In this study, patients in the NPWT group were discharged from the hospital earlier than patients in the non-NPWT group. Ko and Jung6 reported a considerable (although not significant) reduction in the length of hospital stay in their NPWT group (n = 25) compared to control (n = 185) (P = .06), but the NPWT sample size could have limited the statistical power. In the current study, the difference in time to discharge was expected, because time until complete granulation coverage/fascial closure was significantly shorter in the NPWT group.

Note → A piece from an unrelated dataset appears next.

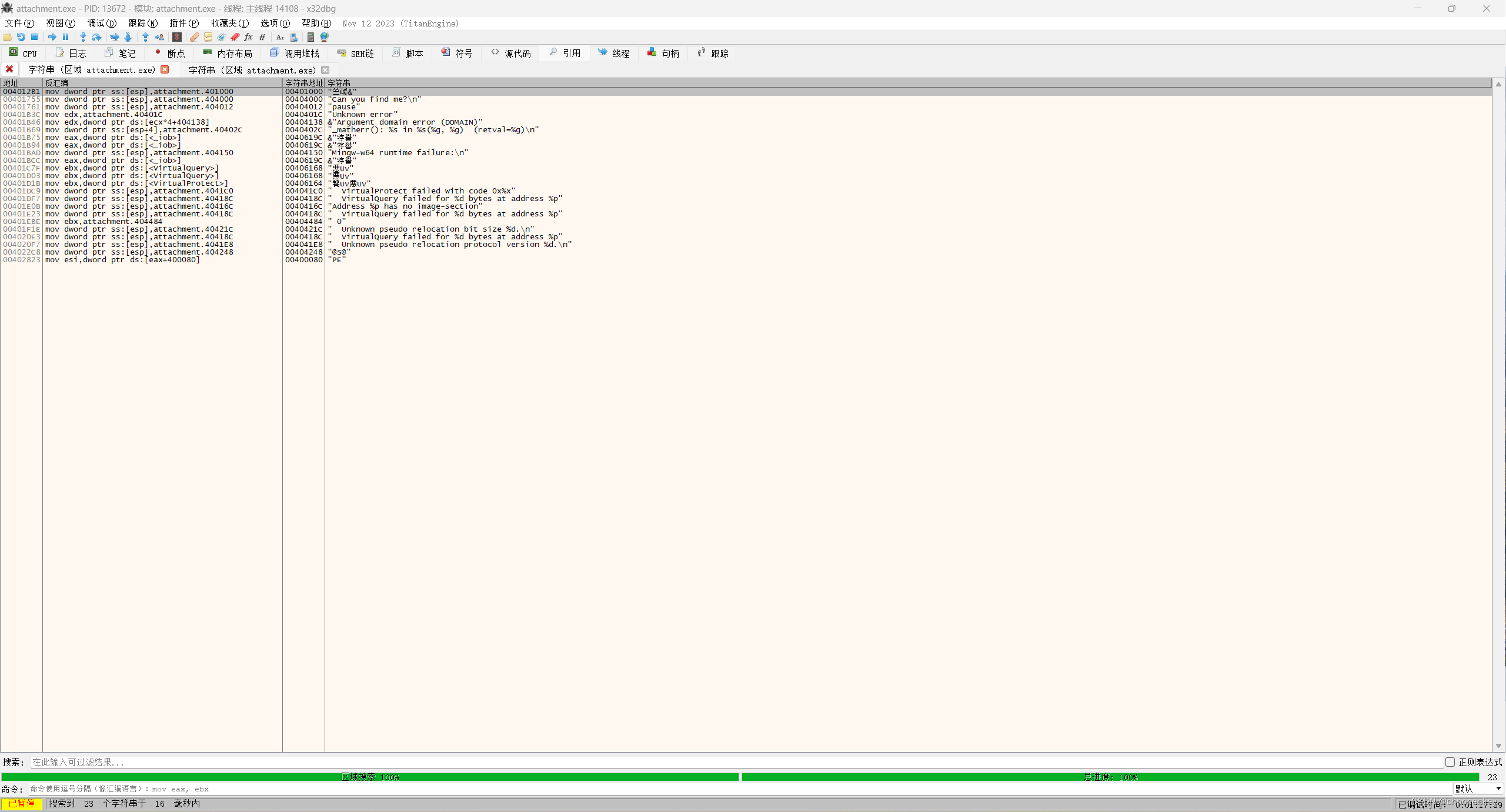Step over the current instruction
Viewport: 1506px width, 812px height.
click(x=96, y=36)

In the present study, 1 patient in the NPWT group developed an ECF (3.8 %), and 1 patient developed a VCF (3.8%) after discharge at follow-up of 4 months; no patients in the control group developed an ECF. Although an ECF has been reported as a possible complication of NPWT, the exact risk of ECF formation following NPWT therapy is not well established. In their prospective cohort study, Perez et al15 proposed that the most common risk factors for development of an ECF are underlying illness with a poor general condition rather than due to NPWT. In their multicenter observational study, Bobkiewicz et al16 established that NPWT can be used safely in the treatment of an ECF. Other factors thought to play a role are intra-abdominal sepsis, sutured enterotomy, presence of intestinal anastomosis in the wound, mechanical trauma either due to injury or excessive intraoperative bowel handling, sutures in wound area causing cut through injuries to the bowel, and presence of exposed bowel in the wound.12-16 NPWT-associated factors that can contribute are suction tubing, which may produce bowel erosions, and the use of more bowel adherent black polyurethane foam.12-17
A systematic review by Misky et al17 concluded that NPWT can be considered safe treatment for an ECF, but multiple treatment strategies were proposed to reduce the risk of ECF occurrence. Strategies related to NPWT include covering the exposed bowel with a nonadherent sheet before applying the NPWT dressing, using fewer adherent white polyvinyl foam sponges, applying continuous suction instead of intermittent suction (thereby minimizing mechanical shear and deformation of the bowel), and maintaining suction pressure at 75 mm Hg rather than at 125 mm of Hg.15-18
One (1) VCF developed in a patient in the NPWT group who had received post-pelvic radiotherapy for carcinoma of the cervix and was operated for intestinal obstruction. The patient developed a delayed VCF at the 3-month follow-up after discharge; the fistula was likely due to the prior radiotherapy and extensive surgery. The incidence of ECF following NPWT in this study is similar to other studies. In their prospective evaluation, Miller et al14 reported an incidence of 2.3% in the study population, and in their prospective observational study of 37 patients, Perez et al15 reported an incidence of 3%.
In the current study, no intra-abdominal abscess formation or ventral hernias occurred. The follow-up period in the present study was up to 6 months, which may not be sufficient to detect late complications such as an incisional hernia.16,18 Miller et al14 reported a 2.3% incidence of incisional hernia at the mean follow up period of 185 days.